• YOUR OBJECTIVE:
Output every entry exactly, from the first line to the last.

══════════════════════════════

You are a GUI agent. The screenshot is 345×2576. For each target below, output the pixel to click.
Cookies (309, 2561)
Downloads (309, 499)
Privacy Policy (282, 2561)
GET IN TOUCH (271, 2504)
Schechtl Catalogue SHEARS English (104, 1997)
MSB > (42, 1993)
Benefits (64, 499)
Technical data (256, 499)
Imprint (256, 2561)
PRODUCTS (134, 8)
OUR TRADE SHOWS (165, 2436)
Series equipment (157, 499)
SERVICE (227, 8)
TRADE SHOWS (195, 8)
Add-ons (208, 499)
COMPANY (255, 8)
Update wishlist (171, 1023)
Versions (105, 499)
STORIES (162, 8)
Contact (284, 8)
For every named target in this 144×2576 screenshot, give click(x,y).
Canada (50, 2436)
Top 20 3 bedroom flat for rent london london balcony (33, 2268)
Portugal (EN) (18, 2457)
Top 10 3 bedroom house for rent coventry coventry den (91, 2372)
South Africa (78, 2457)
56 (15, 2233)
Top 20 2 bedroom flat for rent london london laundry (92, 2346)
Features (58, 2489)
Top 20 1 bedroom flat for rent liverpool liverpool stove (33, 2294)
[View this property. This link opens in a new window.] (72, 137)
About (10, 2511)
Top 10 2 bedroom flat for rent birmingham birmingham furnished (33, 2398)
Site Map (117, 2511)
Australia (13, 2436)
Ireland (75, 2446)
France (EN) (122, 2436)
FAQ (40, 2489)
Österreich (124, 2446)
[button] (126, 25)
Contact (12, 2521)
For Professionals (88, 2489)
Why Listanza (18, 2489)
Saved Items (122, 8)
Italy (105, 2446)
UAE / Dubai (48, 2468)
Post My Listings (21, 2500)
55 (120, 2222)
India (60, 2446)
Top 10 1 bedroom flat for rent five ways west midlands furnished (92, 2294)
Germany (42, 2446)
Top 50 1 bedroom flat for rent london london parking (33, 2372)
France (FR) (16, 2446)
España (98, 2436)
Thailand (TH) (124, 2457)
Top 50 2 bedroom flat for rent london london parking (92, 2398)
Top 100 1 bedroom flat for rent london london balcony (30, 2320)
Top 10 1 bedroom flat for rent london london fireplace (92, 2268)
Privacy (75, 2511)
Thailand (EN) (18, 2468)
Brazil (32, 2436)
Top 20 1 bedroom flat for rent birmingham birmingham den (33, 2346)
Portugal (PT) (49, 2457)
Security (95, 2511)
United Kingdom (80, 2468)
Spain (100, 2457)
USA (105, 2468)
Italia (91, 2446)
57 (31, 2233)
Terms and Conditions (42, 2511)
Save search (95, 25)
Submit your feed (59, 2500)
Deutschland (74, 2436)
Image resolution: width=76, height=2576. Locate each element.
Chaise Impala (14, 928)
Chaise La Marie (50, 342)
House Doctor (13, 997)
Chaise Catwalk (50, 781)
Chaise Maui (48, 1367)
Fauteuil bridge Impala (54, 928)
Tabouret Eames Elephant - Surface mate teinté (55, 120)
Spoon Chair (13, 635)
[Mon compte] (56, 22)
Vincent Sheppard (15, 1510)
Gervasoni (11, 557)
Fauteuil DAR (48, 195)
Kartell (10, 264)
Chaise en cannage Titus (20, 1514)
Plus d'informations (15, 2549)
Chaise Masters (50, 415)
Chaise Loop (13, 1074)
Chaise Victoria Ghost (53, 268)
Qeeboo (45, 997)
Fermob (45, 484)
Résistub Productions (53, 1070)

══════════════════════════════

• ANSWER TO THIS PROBLEM:
You are a GUI agent. The screenshot is 345×2576. For each target below, output the pixel to click.
Cookies (309, 2561)
Downloads (309, 499)
Privacy Policy (282, 2561)
GET IN TOUCH (271, 2504)
Schechtl Catalogue SHEARS English (104, 1997)
MSB > (42, 1993)
Benefits (64, 499)
Technical data (256, 499)
Imprint (256, 2561)
PRODUCTS (134, 8)
OUR TRADE SHOWS (165, 2436)
Series equipment (157, 499)
SERVICE (227, 8)
TRADE SHOWS (195, 8)
Add-ons (208, 499)
COMPANY (255, 8)
Update wishlist (171, 1023)
Versions (105, 499)
STORIES (162, 8)
Contact (284, 8)
For every named target in this 144×2576 screenshot, give click(x,y).
Canada (50, 2436)
Top 20 3 bedroom flat for rent london london balcony (33, 2268)
Portugal (EN) (18, 2457)
Top 10 3 bedroom house for rent coventry coventry den (91, 2372)
South Africa (78, 2457)
56 (15, 2233)
Top 20 2 bedroom flat for rent london london laundry (92, 2346)
Features (58, 2489)
Top 20 1 bedroom flat for rent liverpool liverpool stove (33, 2294)
[View this property. This link opens in a new window.] (72, 137)
About (10, 2511)
Top 10 2 bedroom flat for rent birmingham birmingham furnished (33, 2398)
Site Map (117, 2511)
Australia (13, 2436)
Ireland (75, 2446)
France (EN) (122, 2436)
FAQ (40, 2489)
Österreich (124, 2446)
[button] (126, 25)
Contact (12, 2521)
For Professionals (88, 2489)
Why Listanza (18, 2489)
Saved Items (122, 8)
Italy (105, 2446)
UAE / Dubai (48, 2468)
Post My Listings (21, 2500)
55 (120, 2222)
India (60, 2446)
Top 10 1 bedroom flat for rent five ways west midlands furnished (92, 2294)
Germany (42, 2446)
Top 50 1 bedroom flat for rent london london parking (33, 2372)
France (FR) (16, 2446)
España (98, 2436)
Thailand (TH) (124, 2457)
Top 50 2 bedroom flat for rent london london parking (92, 2398)
Top 100 1 bedroom flat for rent london london balcony (30, 2320)
Top 10 1 bedroom flat for rent london london fireplace (92, 2268)
Privacy (75, 2511)
Thailand (EN) (18, 2468)
Brazil (32, 2436)
Top 20 1 bedroom flat for rent birmingham birmingham den (33, 2346)
Portugal (PT) (49, 2457)
Security (95, 2511)
United Kingdom (80, 2468)
Spain (100, 2457)
USA (105, 2468)
Italia (91, 2446)
57 (31, 2233)
Terms and Conditions (42, 2511)
Save search (95, 25)
Submit your feed (59, 2500)
Deutschland (74, 2436)
Image resolution: width=76, height=2576. Locate each element.
Chaise Impala (14, 928)
Chaise La Marie (50, 342)
House Doctor (13, 997)
Chaise Catwalk (50, 781)
Chaise Maui (48, 1367)
Fauteuil bridge Impala (54, 928)
Tabouret Eames Elephant - Surface mate teinté (55, 120)
Spoon Chair (13, 635)
[Mon compte] (56, 22)
Vincent Sheppard (15, 1510)
Gervasoni (11, 557)
Fauteuil DAR (48, 195)
Kartell (10, 264)
Chaise en cannage Titus (20, 1514)
Plus d'informations (15, 2549)
Chaise Masters (50, 415)
Chaise Loop (13, 1074)
Chaise Victoria Ghost (53, 268)
Qeeboo (45, 997)
Fermob (45, 484)
Résistub Productions (53, 1070)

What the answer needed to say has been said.